А между тем его самого не так уж часто видели смеющимся. Скорее в его глазах появлялось некое умиление.
Ему нравилось в погожие летние вечера устраивать праздники у дверей своего дома. Он призывал деревенского скрипача, сажал его на стол или на бочку, и тогда начинались танцы. Он напаивал допьяна молодых парней и, поглаживая свою бородку, смотрел, как они неуклюже переступают ногами.
– Чем помочь вам? – спросил Манфред.
Тон его голоса был таким, что удивленный Рабле долго смотрел на него.
– О! О, отчего такое постное лицо? – наконец спросил он. – Чем мне помочь? А чем же, клянусь Вакхом, если не выбором нескольких пузырьков в этом подвале, которому ты не раз оказывал честь…
– Я не испытываю жажды…
– Ты не испытываешь жажды!.. Тогда какой же смысл наслаждаться соком виноградных ягод? Ты что, поссорился с Девиньером?
Говоря эти слова, Рабле внимательно изучал выражение лица молодого человека.
– Мэтр, – вдруг сказал Манфред, – я заехал проститься.

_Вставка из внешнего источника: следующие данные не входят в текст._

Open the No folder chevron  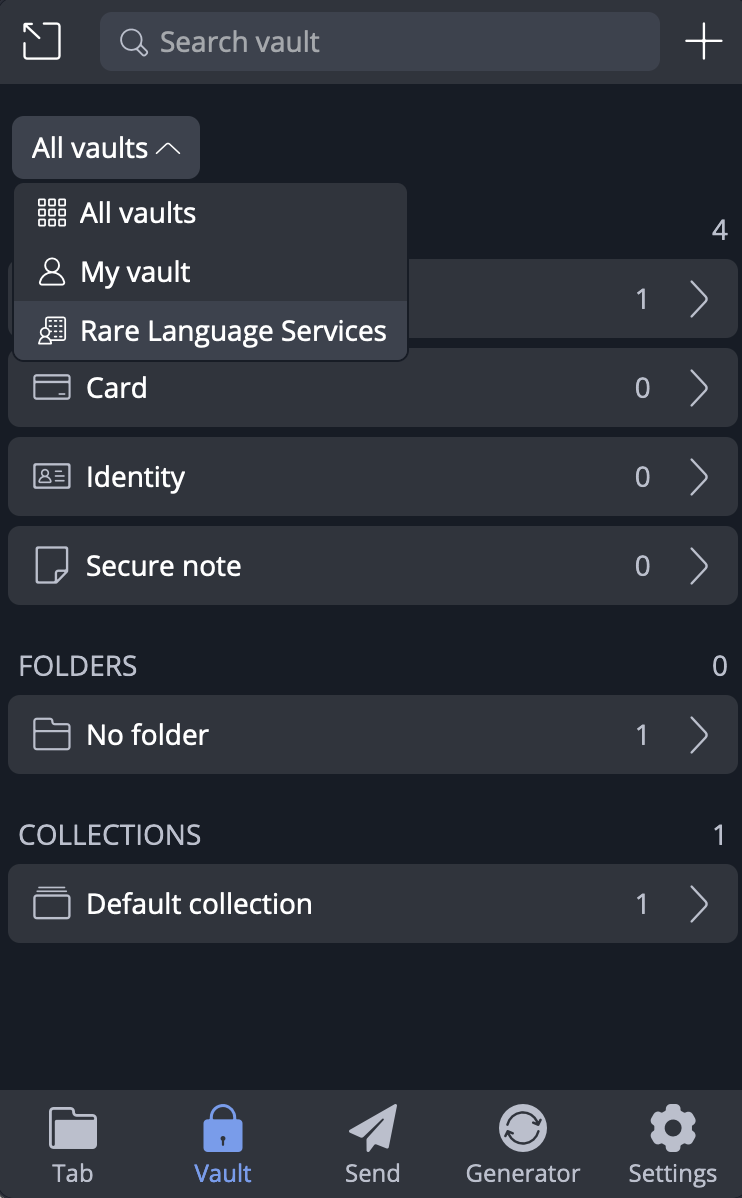pos(699,735)
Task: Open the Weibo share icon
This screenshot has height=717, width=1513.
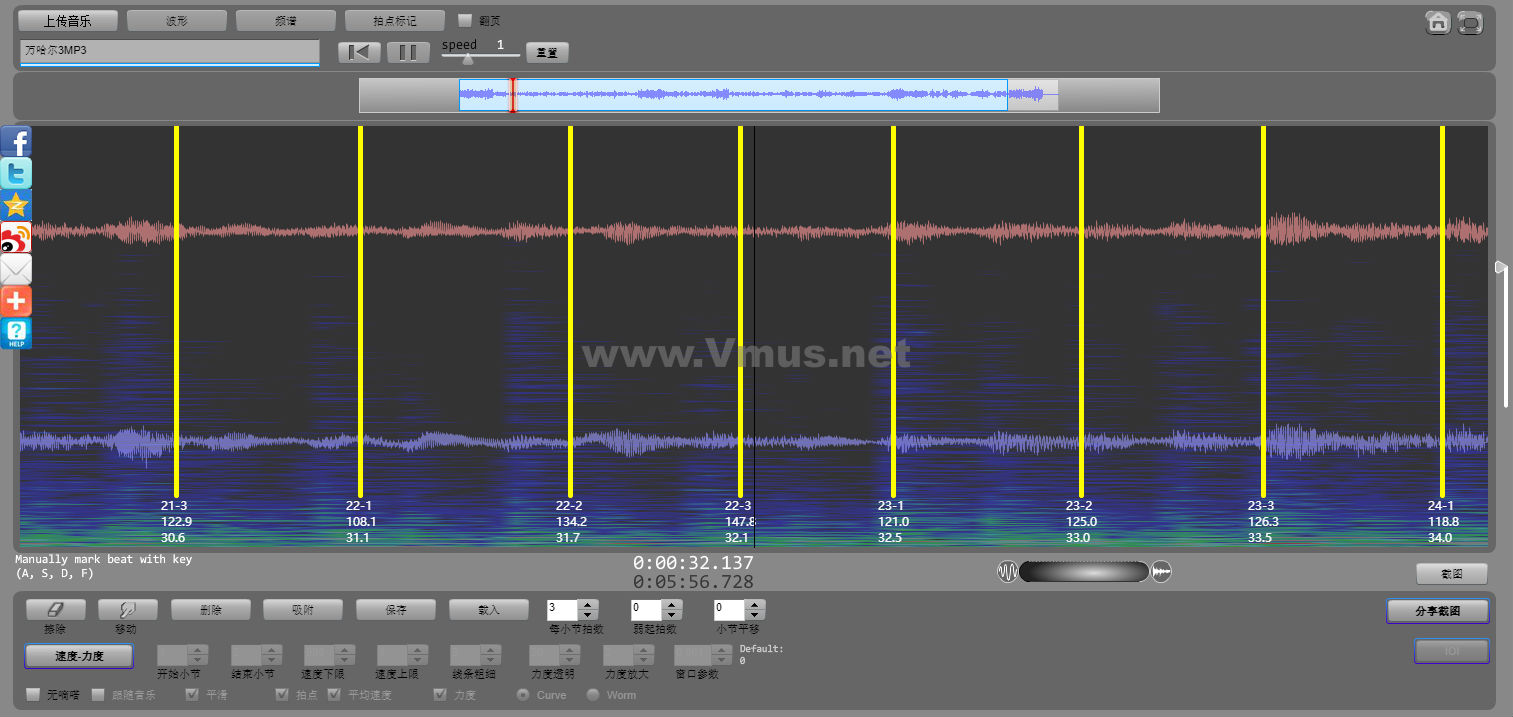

– Проститься? Куда это ты направился? А попрощался ли ты со своей чарующей веселостью, которая мне так нравилась в тебе? Из-за нее я и выделили тебя в людской толпе… А попрощался ли ты с буйством юной, переливающейся через край жизни?.. Разве ты уже не Жан Зубодробитель, большой любитель выпить, веселый рассказчик и кутила, в обществе которого словно пробуждаешься к новой жизни? Неужели ты больше не заслуживаешь прозвища, придуманного мною по дружбе?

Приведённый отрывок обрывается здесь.